Packaging design for a new range of organic gardening products selling across Europe. 

Project Summary

SBM is an independent and family-owned France-based group of companies that develops, formulates and distributes ranges of crop and gardening solutions for professionals and consumers.

At the end of 2016, SBM bought Bayer’s range of garden products and brands, creating SBM Life Science. The two unities needed to be integrated, and a new brand strategy devised for the new consumer range of formerly Bayer and Solabiol branded products. 

At each stage of the project I was really happy to have chosen Caroline and the team because they were a really good partner for the project. She managed to, at the same time, listen well to what we needed but offer the right level of challenge

Linda Coppola, European Marketing Director of SBM Life Science

The product range is very complex, involving 2,000 SKUs across all countries.  And it’s a complex and very competitive marketplace; the point of sale environment differs vastly according to the individual laws and regulations in each county

Reach was engaged to work on this new strategy, and to redesign the brand and packaging for SBM Life Science’s ‘Solabiol’ pan-European range of natural organic gardening products, now being successfully sold in 6 countries.

The Backstory

Linda Coppola is the European Marketing Director of SBM Life Science. She wanted to work with a team that could help her create a new brand and visual identity for SBM’s organic gardening products. Reach was selected via a credentials pitch against a couple of larger European branding design agencies, winning on their flexible approach and strategic insight. Linda felt Reach’s smaller size would result in a more agile and responsive service.

Challenge

Solabiol had recently bought Bayer’s entire gardening franchise across Europe, meaning the whole of the Bayer range needed rebranding under Solabiol. Solabiol already had a strong natural/organic position in the French market, but was unknown in the rest of Europe. The task was therefore to create a new identity that could work across the existing Solabiol range of products and encompass all of the Bayer natural products in all the other European market.
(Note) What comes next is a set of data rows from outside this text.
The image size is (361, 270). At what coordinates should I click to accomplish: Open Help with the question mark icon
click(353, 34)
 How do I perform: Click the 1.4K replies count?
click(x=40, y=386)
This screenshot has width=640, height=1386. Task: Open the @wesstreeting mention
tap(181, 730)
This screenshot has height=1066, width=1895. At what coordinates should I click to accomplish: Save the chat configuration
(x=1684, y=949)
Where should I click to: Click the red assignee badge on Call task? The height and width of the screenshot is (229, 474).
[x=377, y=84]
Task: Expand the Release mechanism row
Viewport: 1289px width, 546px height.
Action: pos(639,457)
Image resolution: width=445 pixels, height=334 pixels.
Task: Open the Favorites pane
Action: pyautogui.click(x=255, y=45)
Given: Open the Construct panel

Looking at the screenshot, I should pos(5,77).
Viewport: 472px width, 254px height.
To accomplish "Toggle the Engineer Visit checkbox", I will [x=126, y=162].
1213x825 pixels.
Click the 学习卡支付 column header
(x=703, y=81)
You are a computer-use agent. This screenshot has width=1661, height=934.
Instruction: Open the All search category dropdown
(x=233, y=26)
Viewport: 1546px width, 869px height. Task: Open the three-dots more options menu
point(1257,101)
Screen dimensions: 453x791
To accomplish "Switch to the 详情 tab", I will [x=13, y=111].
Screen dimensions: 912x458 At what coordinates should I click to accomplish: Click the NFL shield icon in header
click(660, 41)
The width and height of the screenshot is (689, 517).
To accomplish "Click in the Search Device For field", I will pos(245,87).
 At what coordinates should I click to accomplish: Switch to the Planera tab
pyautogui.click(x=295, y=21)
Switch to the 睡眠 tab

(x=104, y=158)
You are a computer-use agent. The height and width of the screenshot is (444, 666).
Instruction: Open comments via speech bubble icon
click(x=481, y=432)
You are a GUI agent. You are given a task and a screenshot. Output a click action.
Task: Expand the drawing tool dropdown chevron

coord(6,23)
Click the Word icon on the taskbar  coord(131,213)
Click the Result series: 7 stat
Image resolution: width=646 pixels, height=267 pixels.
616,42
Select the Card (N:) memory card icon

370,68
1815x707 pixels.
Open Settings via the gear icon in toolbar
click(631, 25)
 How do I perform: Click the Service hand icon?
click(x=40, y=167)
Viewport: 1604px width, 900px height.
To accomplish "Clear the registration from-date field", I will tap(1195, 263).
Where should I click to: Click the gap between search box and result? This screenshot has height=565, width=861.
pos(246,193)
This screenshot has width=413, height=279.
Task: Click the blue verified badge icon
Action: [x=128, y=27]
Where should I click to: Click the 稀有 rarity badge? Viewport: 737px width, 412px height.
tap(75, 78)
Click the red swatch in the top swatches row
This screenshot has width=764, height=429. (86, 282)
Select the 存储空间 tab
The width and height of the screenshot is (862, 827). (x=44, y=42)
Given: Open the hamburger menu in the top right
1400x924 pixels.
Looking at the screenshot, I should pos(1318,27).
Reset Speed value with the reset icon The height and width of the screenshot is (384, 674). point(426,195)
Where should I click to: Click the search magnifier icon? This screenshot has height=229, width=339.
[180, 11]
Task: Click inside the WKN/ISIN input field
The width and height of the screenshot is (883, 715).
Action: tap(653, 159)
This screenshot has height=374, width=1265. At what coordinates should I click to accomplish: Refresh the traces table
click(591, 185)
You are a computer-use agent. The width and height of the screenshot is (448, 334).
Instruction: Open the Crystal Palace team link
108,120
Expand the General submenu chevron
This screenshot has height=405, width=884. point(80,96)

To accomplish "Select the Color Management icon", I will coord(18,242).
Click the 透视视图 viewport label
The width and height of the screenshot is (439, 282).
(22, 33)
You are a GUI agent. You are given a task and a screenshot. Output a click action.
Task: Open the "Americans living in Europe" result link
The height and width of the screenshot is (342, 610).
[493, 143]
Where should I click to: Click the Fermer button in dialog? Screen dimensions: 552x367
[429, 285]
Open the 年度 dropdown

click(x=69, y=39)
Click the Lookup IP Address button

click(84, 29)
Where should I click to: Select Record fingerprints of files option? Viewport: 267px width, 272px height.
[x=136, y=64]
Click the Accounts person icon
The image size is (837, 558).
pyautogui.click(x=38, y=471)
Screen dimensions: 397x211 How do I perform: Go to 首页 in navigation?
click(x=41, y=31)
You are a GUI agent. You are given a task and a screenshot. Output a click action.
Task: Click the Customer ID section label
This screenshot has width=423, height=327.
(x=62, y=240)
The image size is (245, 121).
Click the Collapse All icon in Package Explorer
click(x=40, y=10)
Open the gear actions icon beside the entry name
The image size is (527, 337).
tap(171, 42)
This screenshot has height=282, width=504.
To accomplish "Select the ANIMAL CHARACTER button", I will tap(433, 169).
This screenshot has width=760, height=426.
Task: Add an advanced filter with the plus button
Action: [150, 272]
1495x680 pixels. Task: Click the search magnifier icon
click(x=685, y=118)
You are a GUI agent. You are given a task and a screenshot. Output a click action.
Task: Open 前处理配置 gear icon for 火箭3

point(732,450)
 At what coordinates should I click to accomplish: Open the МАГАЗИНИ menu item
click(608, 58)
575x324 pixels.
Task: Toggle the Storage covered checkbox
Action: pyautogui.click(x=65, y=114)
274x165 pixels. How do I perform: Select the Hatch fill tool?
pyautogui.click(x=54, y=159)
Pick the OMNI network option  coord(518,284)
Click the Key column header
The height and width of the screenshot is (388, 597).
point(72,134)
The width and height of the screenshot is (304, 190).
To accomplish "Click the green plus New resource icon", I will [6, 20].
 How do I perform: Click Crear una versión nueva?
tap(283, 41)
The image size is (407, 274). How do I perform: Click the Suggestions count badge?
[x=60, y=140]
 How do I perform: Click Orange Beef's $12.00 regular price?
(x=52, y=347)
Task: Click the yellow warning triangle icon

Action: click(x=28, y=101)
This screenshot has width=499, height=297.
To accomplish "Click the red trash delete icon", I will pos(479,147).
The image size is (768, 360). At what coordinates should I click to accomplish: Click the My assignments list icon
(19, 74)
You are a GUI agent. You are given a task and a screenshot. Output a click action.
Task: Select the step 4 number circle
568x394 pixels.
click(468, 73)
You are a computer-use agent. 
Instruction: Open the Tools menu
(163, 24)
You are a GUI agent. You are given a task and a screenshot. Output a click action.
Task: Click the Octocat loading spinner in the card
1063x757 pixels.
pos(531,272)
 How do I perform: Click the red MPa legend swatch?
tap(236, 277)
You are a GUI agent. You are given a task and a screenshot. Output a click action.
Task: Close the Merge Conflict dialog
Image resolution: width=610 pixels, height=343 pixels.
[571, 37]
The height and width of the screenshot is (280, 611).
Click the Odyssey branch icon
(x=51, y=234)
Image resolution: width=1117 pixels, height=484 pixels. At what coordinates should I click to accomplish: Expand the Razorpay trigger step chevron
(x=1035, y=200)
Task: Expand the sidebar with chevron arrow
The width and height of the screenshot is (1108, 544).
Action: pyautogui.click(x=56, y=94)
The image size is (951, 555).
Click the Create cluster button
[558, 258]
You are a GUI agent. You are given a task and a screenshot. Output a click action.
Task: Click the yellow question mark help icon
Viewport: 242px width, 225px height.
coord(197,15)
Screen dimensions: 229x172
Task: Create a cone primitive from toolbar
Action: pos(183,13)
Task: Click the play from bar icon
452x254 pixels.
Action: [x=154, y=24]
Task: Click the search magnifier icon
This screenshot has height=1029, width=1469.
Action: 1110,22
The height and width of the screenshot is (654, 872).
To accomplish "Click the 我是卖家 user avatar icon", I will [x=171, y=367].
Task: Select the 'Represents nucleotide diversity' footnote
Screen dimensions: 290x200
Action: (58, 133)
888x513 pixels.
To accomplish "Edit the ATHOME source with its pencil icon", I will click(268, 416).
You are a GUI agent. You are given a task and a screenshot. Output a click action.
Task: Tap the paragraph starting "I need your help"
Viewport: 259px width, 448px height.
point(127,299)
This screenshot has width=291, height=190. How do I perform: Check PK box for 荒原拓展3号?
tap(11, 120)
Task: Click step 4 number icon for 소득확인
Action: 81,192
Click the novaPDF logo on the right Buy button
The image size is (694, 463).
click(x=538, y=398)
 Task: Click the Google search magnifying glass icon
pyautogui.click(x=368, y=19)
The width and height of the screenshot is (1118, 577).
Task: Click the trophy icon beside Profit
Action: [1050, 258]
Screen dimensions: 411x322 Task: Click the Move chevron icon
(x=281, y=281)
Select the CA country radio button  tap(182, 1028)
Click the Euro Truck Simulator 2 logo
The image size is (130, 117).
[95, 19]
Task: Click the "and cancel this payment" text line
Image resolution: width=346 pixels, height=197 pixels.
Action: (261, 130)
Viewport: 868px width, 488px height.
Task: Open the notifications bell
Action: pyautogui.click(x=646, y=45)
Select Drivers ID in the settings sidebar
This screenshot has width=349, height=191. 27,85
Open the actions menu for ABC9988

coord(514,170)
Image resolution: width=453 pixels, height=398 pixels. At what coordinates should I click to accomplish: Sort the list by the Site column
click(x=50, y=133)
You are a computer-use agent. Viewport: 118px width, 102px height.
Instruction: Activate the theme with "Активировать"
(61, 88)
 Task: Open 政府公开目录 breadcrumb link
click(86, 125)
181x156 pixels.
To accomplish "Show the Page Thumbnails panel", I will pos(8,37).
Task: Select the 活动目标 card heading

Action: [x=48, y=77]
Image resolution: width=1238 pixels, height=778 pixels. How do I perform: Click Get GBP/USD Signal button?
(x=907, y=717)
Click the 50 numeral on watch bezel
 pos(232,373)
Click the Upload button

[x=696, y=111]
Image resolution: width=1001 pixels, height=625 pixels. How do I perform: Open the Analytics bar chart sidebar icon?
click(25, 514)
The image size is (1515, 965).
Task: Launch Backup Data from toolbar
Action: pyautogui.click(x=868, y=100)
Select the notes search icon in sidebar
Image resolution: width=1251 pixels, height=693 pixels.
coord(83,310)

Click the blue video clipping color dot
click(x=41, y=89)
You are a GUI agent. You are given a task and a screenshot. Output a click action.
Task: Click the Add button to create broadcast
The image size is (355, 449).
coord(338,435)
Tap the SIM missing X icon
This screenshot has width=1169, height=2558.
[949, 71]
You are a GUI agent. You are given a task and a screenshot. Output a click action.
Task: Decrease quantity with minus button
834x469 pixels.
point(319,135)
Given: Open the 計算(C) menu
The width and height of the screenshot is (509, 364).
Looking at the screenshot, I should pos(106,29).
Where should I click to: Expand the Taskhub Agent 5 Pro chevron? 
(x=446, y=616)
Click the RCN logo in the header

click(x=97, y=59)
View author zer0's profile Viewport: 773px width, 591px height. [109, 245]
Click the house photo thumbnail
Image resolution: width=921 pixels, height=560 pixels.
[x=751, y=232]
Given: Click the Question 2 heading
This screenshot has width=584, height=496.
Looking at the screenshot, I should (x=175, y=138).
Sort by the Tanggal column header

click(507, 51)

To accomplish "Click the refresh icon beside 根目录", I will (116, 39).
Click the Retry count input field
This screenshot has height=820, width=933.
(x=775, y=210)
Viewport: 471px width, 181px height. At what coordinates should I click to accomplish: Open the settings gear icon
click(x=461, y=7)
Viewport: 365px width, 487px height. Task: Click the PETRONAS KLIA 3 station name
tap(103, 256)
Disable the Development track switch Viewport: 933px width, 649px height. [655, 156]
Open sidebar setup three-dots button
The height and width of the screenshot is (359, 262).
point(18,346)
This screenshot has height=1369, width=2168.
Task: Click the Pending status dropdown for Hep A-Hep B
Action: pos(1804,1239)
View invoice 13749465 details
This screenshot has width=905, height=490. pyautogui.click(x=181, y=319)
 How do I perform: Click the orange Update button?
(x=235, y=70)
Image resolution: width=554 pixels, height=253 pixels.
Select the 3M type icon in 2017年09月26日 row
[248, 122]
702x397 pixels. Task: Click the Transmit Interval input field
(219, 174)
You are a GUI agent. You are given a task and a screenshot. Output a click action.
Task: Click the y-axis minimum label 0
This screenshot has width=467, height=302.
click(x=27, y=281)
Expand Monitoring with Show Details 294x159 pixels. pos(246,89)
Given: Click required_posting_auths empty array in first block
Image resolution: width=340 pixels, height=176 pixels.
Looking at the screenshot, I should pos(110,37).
There were several different challenges to the project:

  • a very diverse range: There were over 2000 products in the range of products to be rebranded. Furthermore these are in 6 different languages and a myriad number of pack formats. So the new identity needed to be incredibly flexible and easy enough to be rolled out by the individual markets
  • an organic natural proposition that needed to engage emotionally and convince consumers of its efficacy
  • our research in the 2 lead markets of Italy and Germany demonstrated that the consumer in each country has a very different emotional approach to gardening
  • gaining buy in: there were several stakeholders, each with strong views: the owner, the senior management team and the key marketing & sales teams in the individual markets

How the project worked

Our solution was to create the visual strategy first, before tackling the complexity of the packaging design.

Hypothesis 

We hypothesised the solutions to the various elements of the visual strategy and brought these to life visually:

  • brand positioning
  • level of evolution required of the Solabiol packaging identity
  • colour palette
  • style of photography/illustration
  • hierarchy of communication
  • range segmentation

Co-Creation workshop

We held a co-creation workshop with the senior management team, the owner and representatives of the key markets – France, Italy and Germany.

The conversations this generated enabled the client team to have discussions that help them reach a consensus and a vision for the project was set; facilitating future buy-in by the markets into later designs.

Research 

We then conducted qualitative consumer research  that gave us insight into:

  • how the brand should be positioned to emotionally engage the consumer
  • the shopper journey
  • the hierarchy of communication

Design and deliverables

We were then all set to start on the packaging design. Once the design concepts were narrowed down from 3 to 2 routes, we used further qualitative research in France, Italy and Germany to inform our final design route and refine on pack communication.

Our final deliverables were:

  • brand guidelines for roll out by 7 countries across 2,000 SKUs
  • photography of 100+ plants to create an image library
  • print testing to ensure correct reprography in final print runs

Finished design

The final design creates a strong, ownable and impactful brand identity; Solabiol now offers the consumer an emotional, sunny, powerful and harmonious vision for their garden.

There is clear differentiation between the range of fertilisers, with its abundance of growth breaking out and into the design and the range of insecticides, fungicides, etc that reassures efficient control of the problems in the garden and the resultant satisfaction of luscious growth.

The design has to be incredibly flexible to work across a variety of pack formats – different sizes, shapes and substrates.

Outcome

The identity rolls out across Europe in 2018 and 2019.

Learnings for complex brand design projects

Getting to a final signed off design on a project of this enormous size and scope can often be painful for both client and agency. The client frustrated that the agency isn’t listening to their feedback and the agency frustrate that the client is interfering with their design.

The approach we took with SBM team (and all our clients) is that the process of design is a democratic one and a continual stream of problems/challenges arising throughout a project that design has to solve.

We see the client’s feedback as a series of ideas or hypotheses that we as designers are best placed to try out to see if they can work. Equally, at every step of the way, we are trying out our own hypotheses on the design to see if they can work.